Blinkit is one of India’s leading quick-commerce grocery delivery companies. This project analyzes sales, product categories, outlet performance, and customer preferences to generate actionable insights.
Objective:
- Identify factors influencing sales
- Provide recommendations to improve revenue, customer satisfaction, and outlet efficiency
The dataset BlinkIT Grocery Data.xlsx
consists of transactional and categorical information about grocery items sold across different outlets.
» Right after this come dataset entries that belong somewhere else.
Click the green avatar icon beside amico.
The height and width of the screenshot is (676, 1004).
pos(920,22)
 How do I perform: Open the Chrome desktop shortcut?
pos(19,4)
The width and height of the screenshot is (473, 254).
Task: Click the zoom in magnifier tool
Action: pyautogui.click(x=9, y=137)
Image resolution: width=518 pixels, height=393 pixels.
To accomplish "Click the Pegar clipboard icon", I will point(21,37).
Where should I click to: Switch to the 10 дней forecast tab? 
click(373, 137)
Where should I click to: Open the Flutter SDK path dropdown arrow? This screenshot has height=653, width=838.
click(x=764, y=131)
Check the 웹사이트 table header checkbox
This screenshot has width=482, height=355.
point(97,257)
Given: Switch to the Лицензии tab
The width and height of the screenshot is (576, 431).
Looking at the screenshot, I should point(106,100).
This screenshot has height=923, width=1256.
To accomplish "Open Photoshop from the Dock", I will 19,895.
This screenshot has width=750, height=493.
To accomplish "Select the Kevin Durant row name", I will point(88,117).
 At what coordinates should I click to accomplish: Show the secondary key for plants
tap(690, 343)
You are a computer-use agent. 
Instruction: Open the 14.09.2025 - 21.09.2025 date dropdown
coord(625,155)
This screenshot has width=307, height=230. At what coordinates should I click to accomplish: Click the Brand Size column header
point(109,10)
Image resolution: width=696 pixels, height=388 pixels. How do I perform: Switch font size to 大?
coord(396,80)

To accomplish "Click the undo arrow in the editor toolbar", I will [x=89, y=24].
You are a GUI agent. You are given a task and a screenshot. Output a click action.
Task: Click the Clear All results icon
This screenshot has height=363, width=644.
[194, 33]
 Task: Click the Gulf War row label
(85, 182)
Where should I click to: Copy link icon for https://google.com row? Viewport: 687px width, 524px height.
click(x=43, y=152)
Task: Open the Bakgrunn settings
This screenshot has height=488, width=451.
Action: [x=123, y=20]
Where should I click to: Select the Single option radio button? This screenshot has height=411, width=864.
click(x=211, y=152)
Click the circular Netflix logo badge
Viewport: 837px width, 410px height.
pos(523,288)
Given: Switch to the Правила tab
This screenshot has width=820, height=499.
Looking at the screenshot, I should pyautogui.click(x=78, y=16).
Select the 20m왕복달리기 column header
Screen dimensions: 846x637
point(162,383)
Column Name | Description |
---|---|
Item Identifier | Unique product code for each grocery item |
Item Fat Content | Type of fat content (Low Fat, Regular, etc.) |
Item Type | Category of product (Fruits, Frozen Foods, Canned, Soft Drinks, etc.) |
Item Weight | Weight of the item in kilograms |
Item Visibility | Proportion of display area allocated to the item in the store |
Outlet Identifier | Unique ID for each store |
Outlet Establishment Year | Year when the outlet was established |
Outlet Location Type | Tier of the outlet location (Tier 1, Tier 2, Tier 3) |
Outlet Size | Size of the outlet (Small, Medium, High) |
Outlet Type | Type of supermarket (Supermarket Type1, Type2, Type3, Grocery Store) |
Sales | Total sales value of the product |
Rating | Customer rating for the product (scale of 1–5) |
- ✅ Handled missing values in
Item Weight
andSales
- ✅ Standardized categorical fields (e.g.,
LF
,low fat
→Low Fat
) - ✅ Treated outliers in
Item Visibility
andSales
- ✅ Encoded categorical variables for analysis
Dataset Summary:
- 📌 Total Records: 8,523
- 📦 Unique Items: 1,559
- 🏬 Unique Outlets: 10
- 💰 Total Sales: ₹1.2M
- 📉 Average Sales per Item: ₹141
The following DAX measures were created in Power BI for analysis:
-- Total Sales
Total Sales = SUM('BlinkIT Grocery Data'[Sales])
-- Average Sales
Average Sales = AVERAGE('BlinkIT Grocery Data'[Sales])
-- Average Rating
Average Rating = AVERAGE('BlinkIT Grocery Data'[Rating])
-- No. of Items
No. of Items = COUNTROWS('BlinkIT Grocery Data')
-- Metrics = {
("Total Sales", NAMEOF('BlinkIT Grocery Data'[Total Sales]), 0),
("Avg Sales", NAMEOF('BlinkIT Grocery Data'[Avg Sales]), 1),
("No. of Items", NAMEOF('BlinkIT Grocery Data'[No. of Items]), 2),
("Avg Rating", NAMEOF('BlinkIT Grocery Data'[Avg Rating]), 3)
}
- Power BI – Dashboarding & Visualization
- Excel – Data source
- Python/Pandas – Data preprocessing (optional)
- Open the dataset
BlinkIT Grocery Data.xlsx
for reference. - Load the
Blinkit data analysis.pbix
file in Power BI Desktop. - Refresh data if needed and explore interactive dashboards.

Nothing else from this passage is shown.